Impact of QC on TOR-dependent cellular physiology. (A) WT (FRS1) and QC deficient (frs1-1) cells were grown in minimal medium (SDMM) or minimal medium supplemented with 1.2 mM Tyrosine (SDMM + Tyr) to an OD600 of 0.8-1.0. The DNA content of cells stained with SYBR Green I was analyzed by flow cytometry. Univariate cell cycle analysis was conducted using a modified Watson Pragmatic algorithm (FlowJo). Coefficient of variation (CV) was determined using width at ½ G1 peak height from at least three independent experiments. (B) WT (FRS1) and QC deficient (frs1-1) cells harboring plasmid uORF-CLN3:LacZ were grown in the indicated medium. 3-aminotriazole (3-AT) was used to induce amino acid starvation. Cells were analyzed for betagalactosidase activity using CPRG chromogenic substrate while monitoring the OD₅₈₀ over time. Rate was determined in triplicate and normalized to OD₆₀₀ values. (C) WT (FRS1) and QC deficient (frs1-1) cells were grown in 50 mL of synthetic complete medium with ammonium as the primary nitrogen source. Percent survival was normalized for each culture to CFU/mL at day 5. Error bars reflect 1 S.D. determined from at least three independent experiments.

Figure 6.

Activation and cross-regulation of the GAAC and TOR pathways.

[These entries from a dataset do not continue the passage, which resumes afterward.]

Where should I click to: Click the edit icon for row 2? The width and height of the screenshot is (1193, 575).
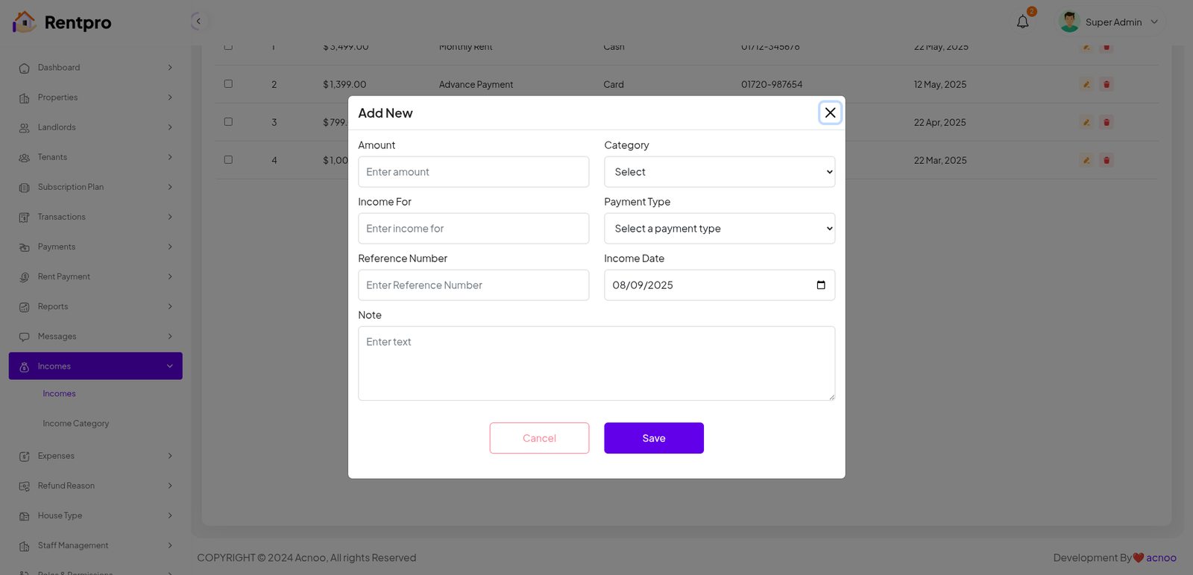(x=1086, y=84)
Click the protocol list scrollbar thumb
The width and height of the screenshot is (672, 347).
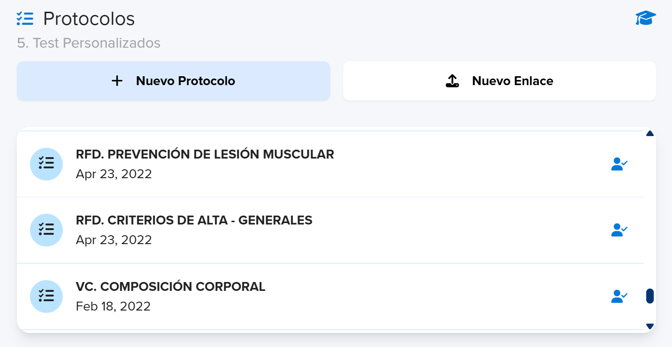pyautogui.click(x=650, y=296)
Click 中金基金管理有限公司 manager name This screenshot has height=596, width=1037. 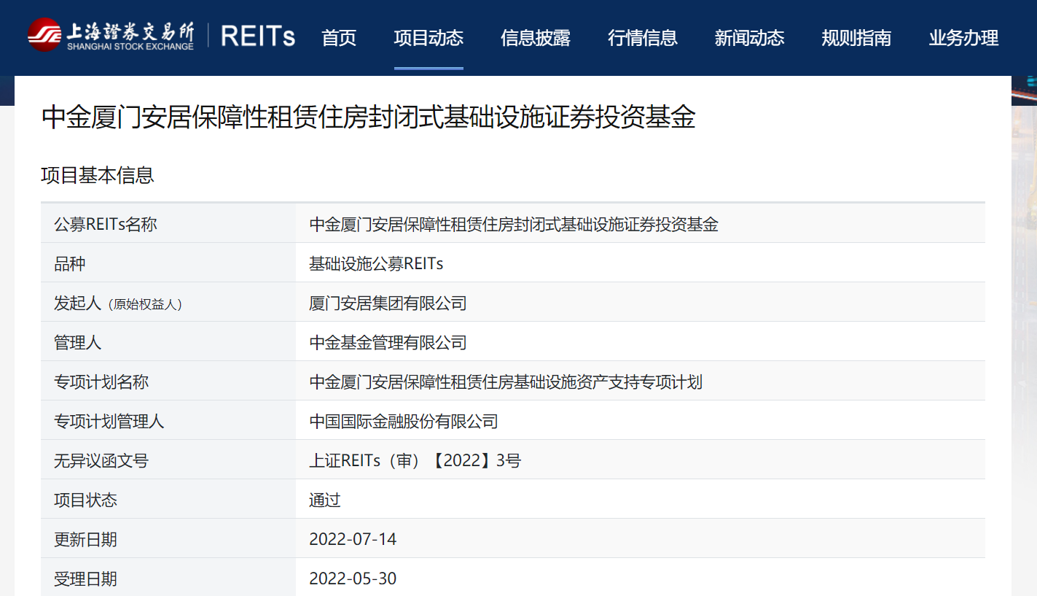[388, 343]
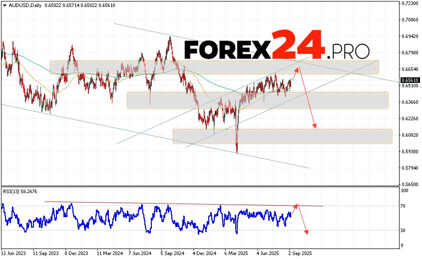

Both the GAAC and TOR pathways respond to changes in amino acid availability. The TORC1 complex monitors the availability of nitrogenous compounds and in response to nitrogen limitation, mounts a stress response by freeing Sit4p from its complex. Sit4p then dephosphorylates Gln3p, facilitating dissociation from Ure2p and allowing for translocation of Gln3p to the nucleus to activate NCR gene transcription. Sit4p also dephosphorylates S577 on Gcn2p. Gcn2p is subsequently able to efficiently bind deacylated tRNA during periods of amino acid starvation. Activated Gcn2p phosphorylates eIF2α, decreasing levels of translation while increasing translation of Gcn4p. Gcn4p enters the nucleus and facilitates transcription of amino acid biosynthesis genes. Gcn4p and Gln3p co-regulate a subset of stress response genes which are common to both stress response pathways. The intersection of the aa-tRNA pool with the TOR pathway (blue arrows) occurs through Gcn2p, yet the exact mechanism of the interaction is unclear.